***** 本文抜粋 *****

ケアンズという街は――日本風に言えば、南国情緒ただようという言い方がぴったりだった。


ヤシの葉が揺れ、通りには緩やかな時間が流れ、

どこかしら「いかにも南国の観光地ですよ」といった空気をまとっていた。


街の中心部には、カジノや免税店が軒を連ね、

観光客でほどよく賑わいながらも、どこか落ち着いた雰囲気があった。


一方で、郊外には大型のスーパーやホームセンターが立ち並び、

観光地でありながら、ローカルの生活感もしっかりと根付いていた。


そして、何よりこのケアンズという街を特徴づけていたのは――


ビーチが遠い、ということだった。


いや、誤解しないでほしい。

ケアンズは南国リゾート地である。


けれど、中心街からバスで何十分も走らなければ、

砂浜や海に出会うことができない。


ちょっと考えてみてほしい。


「南国情緒ただよう観光地」と聞けば、

ハワイのワイキキのように、ホテルの目の前にビーチが広がっていて、

水着姿の観光客が行き交う光景を思い浮かべないだろうか。


少なくとも、私はそうだった。


――そんな“勝手な理想像”を、軽やかに裏切ってくれる街。

***** 掲載一覧 *****

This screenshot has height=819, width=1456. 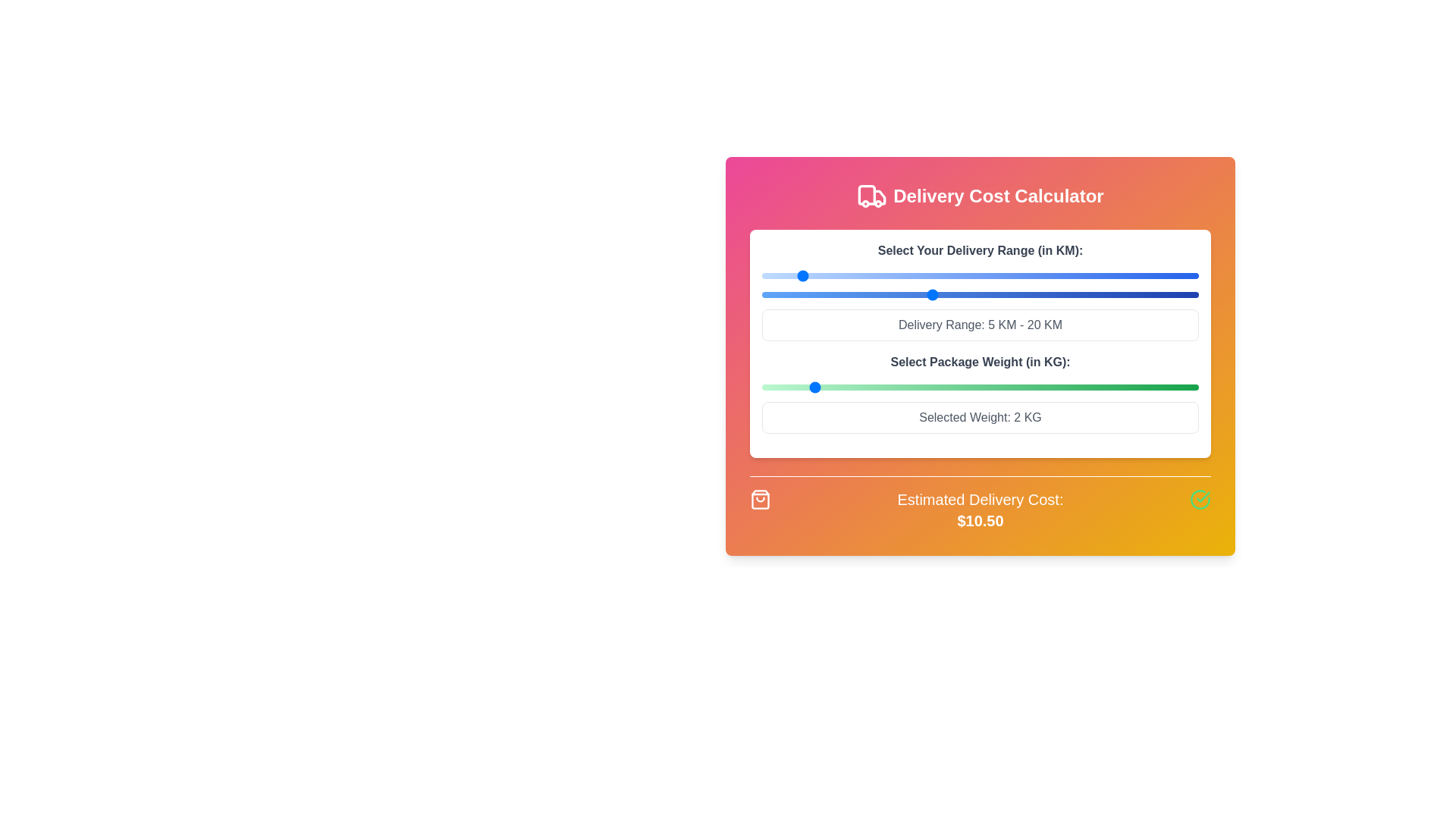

*****
***** 掲載一覧 *****

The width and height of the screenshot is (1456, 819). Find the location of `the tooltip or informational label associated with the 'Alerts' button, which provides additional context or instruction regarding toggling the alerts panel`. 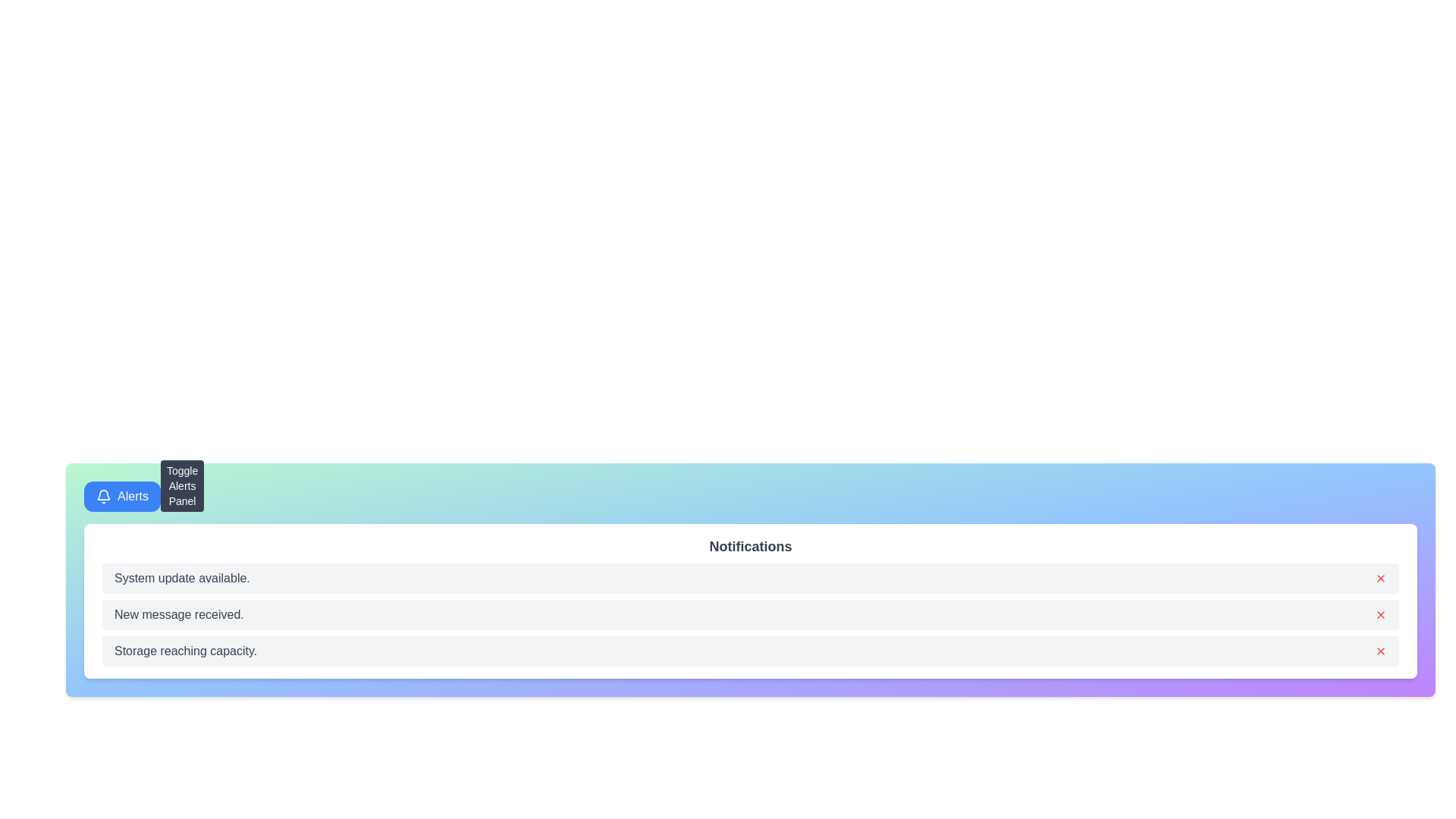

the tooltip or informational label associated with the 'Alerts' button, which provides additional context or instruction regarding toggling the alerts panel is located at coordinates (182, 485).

*****

実施事項 —
A - ケアンズについての本文抜粋において、街の中心部に軒を連ねていたと記されているものは何ですか。
B - ケアンズの街を描いた本文抜粋を、最後の一文の後から書き継いでください。

作業別の結果 —
A - カジノや免税店です。

B -
それが、ケアンズだった。


**


ケアンズへ旅立つその朝――

シェアハウスでお世話になったご夫妻が、シドニー・キングスフォード・スミス空港まで、車で送ってくれた。


空港に到着し、荷物を預け終えると、奥様がふと聞いてきた。


「派遣期間の1ヶ月が終わったら、また戻ってくるの?」


私は少しだけ考えて、笑って返した。


「部屋が空いてたら……またご厄介に上がります」


それを聞いた奥様は、にっこりと頷いた。


「そのときは、おでんでも用意しておくわ」


そう言って手を振ってくれたその姿を、私は手荷物検査場の向こうから、しばらく見つめていた。


そのまま、私は機上の人となった。


ケアンズでの最初の仕事は、

翌々日から始まる“勤務先”へのご挨拶と、

それまでの数日間での拠点探しだった。


陽射しの強さ、空港の小ささ、空の蒼さ、そして——

見知らぬ土地の空気に包まれながら、私は再び“最初の一歩”を踏み出そうとしていた。